La explosión de los pisos para turistas impacta en el statu quo del sector

Una competencia inteligente, sin descartar alianzas, será la mejor manera de afrontar el fenómeno

El sector turístico español es uno de los más importantes del mundo, en términos relativos y absolutos. Los 82,8 millones de turistas llegados el pasado año supusieron el sexto ejercicio consecutivo de récord de visitantes a España, mientras los casi 90.000 millones de gasto lograron también la mejor marca, pero esta vez por octavo año seguido y, lo que es más importante, con un aumento de gasto medio por turista y día del 7,4%. El binomio perfecto, es decir, mantener el aumento del gasto sin que el número de visitantes sea un problema para los servicios públicos o genere brotes de turismofobia, es el objetivo deseable.
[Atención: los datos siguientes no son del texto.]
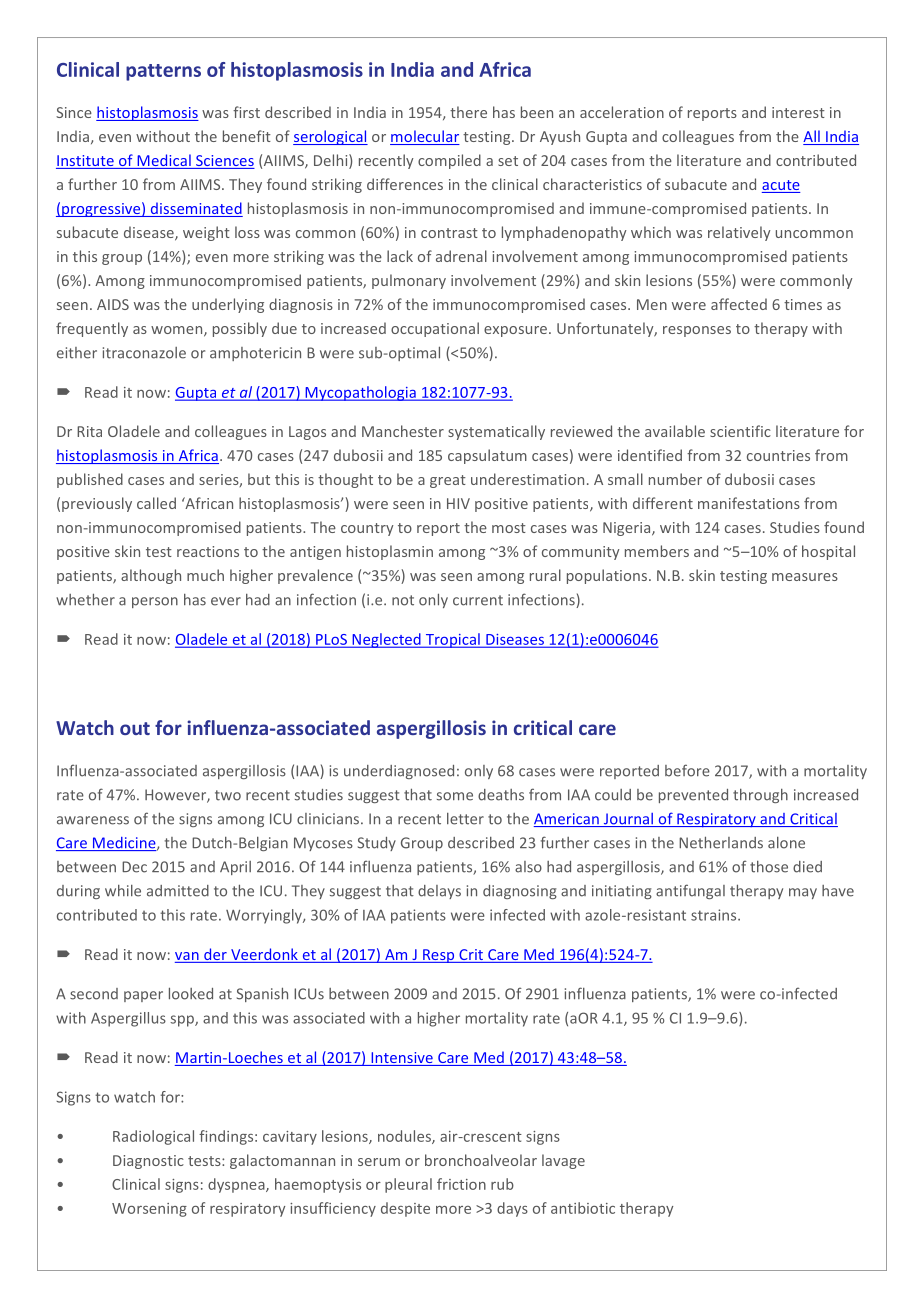 The height and width of the document is (1308, 924). I want to click on letter, so click(465, 819).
Sin embargo, con ser extraordinarias, las cifras no ocultan cierta desaceleración, en parte por la recuperación de destinos competidores de sol y playa, en parte por el Brexit y en parte por el enfriamiento económico. En paralelo, el turismo nacional compensa esa tendencia con un fuerte crecimiento y récords de pernoctaciones.
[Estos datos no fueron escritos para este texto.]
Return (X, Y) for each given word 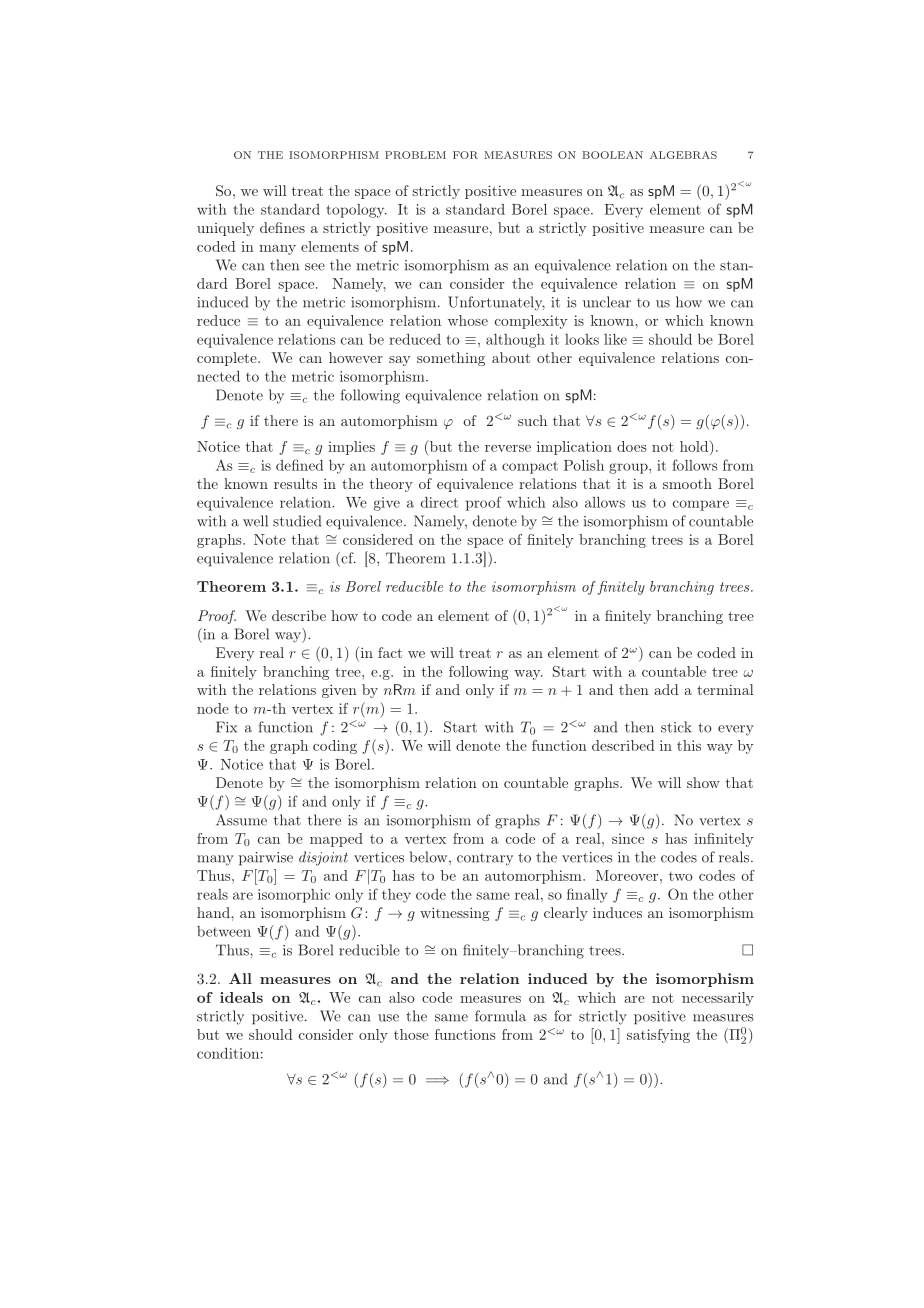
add (666, 689)
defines (282, 227)
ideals (241, 997)
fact (390, 652)
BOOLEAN (612, 155)
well (255, 521)
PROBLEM (415, 155)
Esta brillante evolución corre paralela a un fortalecimiento del sector empresarial turístico, hotelero y de restauración sin parangón. Todo ello hace que España deba estar muy atenta a cualquier movimiento de calado que pueda cambiar el statu quo. Y el de los pisos para turistas es uno de estos fenómenos, que no para de crecer. De su expansión da idea que, por primera vez, el número de estos pisos en España haya superado el millón, con una cuota de mercado mundial del 7% (el 4% del parque total de viviendas en España). Las plataformas multinacionales Airbnb, con medio millón de pisos en oferta, y Booking, con más de 400.000 anuncios, copan la mayor parte del sector en España, seguidas de lejos por Vrbo, la marca en la que Expedia ha unificado todos sus alojamientos, más concentrados en destinos vacacionales. Ese orden replica el ranking del sector a nivel internacional, que cuenta con un parque conjunto de 14 millones de viviendas al cierre del primer semestre, un nuevo máximo histórico.

Las últimas previsiones de la Organización Mundial de Turismo (OMT) pronostican un fuerte crecimiento del sector, y las tres grandes que controlan el mercado lo van a aprovechar. Aunque se enfrentan a obstáculos legislativos para integrar su modelos en numerosas ciudades del mundo, están reaccionando con nuevas estrategias que van desde segmentar la demanda a diversificar el negocio. En cualquier caso, ya han modificado las costumbres de los viajeros y no solo han venido para quedarse, sino para crecer. Así lo han entendido gigantes como Accor o Marriott, que ya han entrado en ese segmento y lo están ampliando, como a menor escala lo han hecho en España Room Mate o el Grupo Piñero. Lejos de reclamar barreras administrativas, una competencia inteligente, sin descartar alianzas, será la mejor manera de afrontar el fenómeno.